11.10.2010

Choice and Knowing

Doctrine in the LDS church regarding homosexuality is that it is a choice--that the tendency may be inborn, but it is a choice to pursue such a lifestyle. It is a temptation in the same way that drugs, alcohol, and other sins are, but in no way is it inborn.

Often, I've heard it discussed that various environments make you gay: maybe you were abused as a child, or maybe, if you subscribe to Freud, you had an overbearing mother and a distant father, or maybe, just maybe, you masturbated and it made you gay.

My own mother subscribes to these beliefs, in fact.

I will be the first to admit that I had a rough childhood. My father, who is his own walking psychological study, was always angry and aggressive, and smacked my sisters and I around a bit. My mother struggles with depression and anxiety and OCD and God only knows what else. She's a perfectionist, and children are anything but perfect. Don't get me wrong--she did the best she could, and I love her very dearly, and I don't consider the way she brought me up as wrong. I'm just painting the picture of a well-off, but rough, childhood.

So, if someone were to argue that I was psychologically traumatized by events in my childhood, they'd be right, to a point. Nothing was ever severe enough to cause lasting trauma, in my opinion, but I am not a professional.

However, my attraction to women does not stem from this. I feel very comfortable saying this. When I was still trying to reconcile my attractions with my church, I tried this explanation on, and it felt wrong...wrong in much the same way that making out with a boy felt wrong.

So, we move on. What about masturbation?

According to some church authorities, masturbation can lead to homosexual thoughts and behavior. This dogma is derived, I suspect, from the same tales told a hundred years ago: that masturbation will make you blind, cause disease, or otherwise leave some lasting mark.

Well, I can safely say that my attraction to women predates any sort of masturbatory experience.

Where does that leave me?

For one thing, it gets me thinking about when, exactly, I started noticing that my world revolved around women. Many people say that they always knew they were gay, citing memories in their early childhood.

I have no such memories. I wasn't consciously aware of homosexuality at all until I was much older.

But I can definitively say that my world always revolved around women. I was drawn to girls for friendship, drawn to women for role models, was always fascinated by strong women.

I should have known when I was six or seven and fell in love with Xena (or even my earlier obsession with Princess Leia):

Sadly, these signs eluded me.

Ahem. Moving on, I can recall my first lesbian fantasy when I was twelve or so. I had known my best friend for about a year. And, interestingly enough, my lesbian fantasy went roughly like this:

I was hanging out with my friend at her house, in her room. She had a rough home life, with a domineering mother, and we would often talk about it. So, we're talking, and I'm consoling her, arms around her, and she looks up from having her face nuzzled in my shoulder. Our eyes meet. She kisses me. I am at once thrilled and alarmed. I break away and tell her that I can't, because it's wrong, but I would still be her friend.

Right. And I still had no idea.

Shortly after that, when I was thirteen, I developed what, in hindsight, I can say was my first, official girl crush. With this crush, I (still oblivious) bordered on creepy Twilight obsession territory.

Not this bad, I hope. I still feel bad about it, though.

So, this crush lasted all year, but I passed it off as just wanting to be like this girl. I tried to so hard to bond with her, to be into the things that she was into, and be a fantastic friend. I did not, however, have fantasies of the sort described above. And anyway, I was distracted with a boy from the band, so I didn't really have time to think of it as a crush, anyway.

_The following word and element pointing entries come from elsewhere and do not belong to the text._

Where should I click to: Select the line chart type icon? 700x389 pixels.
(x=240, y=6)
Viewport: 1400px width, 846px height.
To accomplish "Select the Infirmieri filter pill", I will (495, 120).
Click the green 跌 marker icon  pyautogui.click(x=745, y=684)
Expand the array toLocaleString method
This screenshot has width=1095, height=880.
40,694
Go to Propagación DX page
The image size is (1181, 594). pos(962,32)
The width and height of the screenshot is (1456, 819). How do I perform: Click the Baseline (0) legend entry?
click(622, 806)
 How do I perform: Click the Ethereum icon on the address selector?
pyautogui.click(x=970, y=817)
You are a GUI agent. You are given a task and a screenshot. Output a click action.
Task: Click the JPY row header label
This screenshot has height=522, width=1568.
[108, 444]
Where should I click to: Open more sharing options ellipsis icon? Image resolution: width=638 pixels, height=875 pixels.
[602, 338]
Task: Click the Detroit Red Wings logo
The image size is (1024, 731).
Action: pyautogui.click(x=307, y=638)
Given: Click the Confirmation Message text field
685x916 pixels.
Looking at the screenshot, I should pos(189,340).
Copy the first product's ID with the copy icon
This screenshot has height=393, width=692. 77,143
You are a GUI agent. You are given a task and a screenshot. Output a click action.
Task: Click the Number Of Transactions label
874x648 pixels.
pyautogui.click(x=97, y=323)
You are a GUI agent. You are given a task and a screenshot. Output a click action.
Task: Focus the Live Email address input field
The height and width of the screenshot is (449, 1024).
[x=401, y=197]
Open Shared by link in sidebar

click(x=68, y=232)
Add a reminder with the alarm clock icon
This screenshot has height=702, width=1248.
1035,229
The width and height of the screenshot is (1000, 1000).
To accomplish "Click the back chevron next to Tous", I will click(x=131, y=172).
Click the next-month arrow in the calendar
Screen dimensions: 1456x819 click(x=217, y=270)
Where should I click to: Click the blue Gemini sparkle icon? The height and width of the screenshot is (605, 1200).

This was my last close friendship with a girl for several years. I had my group of friends, but no girl crushes. This period in my life, from fourteen to sixteen, were my most devout years in the LDS church.

Then, I hit college. And I met Her.

She and I quickly became fast friends. I started thinking about it a bit--about how close we were, and how I really, really, REALLY liked her and then it hit me: I liked her. Then, I went into denial, until a boy snagged her (admittedly, the boy was a major Dick), at which point I sank into a major depression which took almost two years to pull myself out of, while slowly coming to grips with the fact that I liked women.

I slowly came to terms with it, and then, I met the woman who became the love of my life. The first time I kissed her, everything inside me clicked. It felt so perfect and so right, like that was exactly where I was meant to be. And that's when I knew that everything in my life had culminated to that single point: whether through nature, nurture, or some combination of both, it was absolutely right for me to be in the arms of another woman.

While I fully believe that I've always been attuned to and drawn to women, I really don't know if it is developmental or biological. I suspect it is a mix of both. But either way, I don't believe that I am wrong for expressing it. I am being nothing less than what I was meant to be: God (if he exists in the manner that the church purports) created me this way, designed for me to become the woman that I am, and I feel at peace when I am with the woman I love.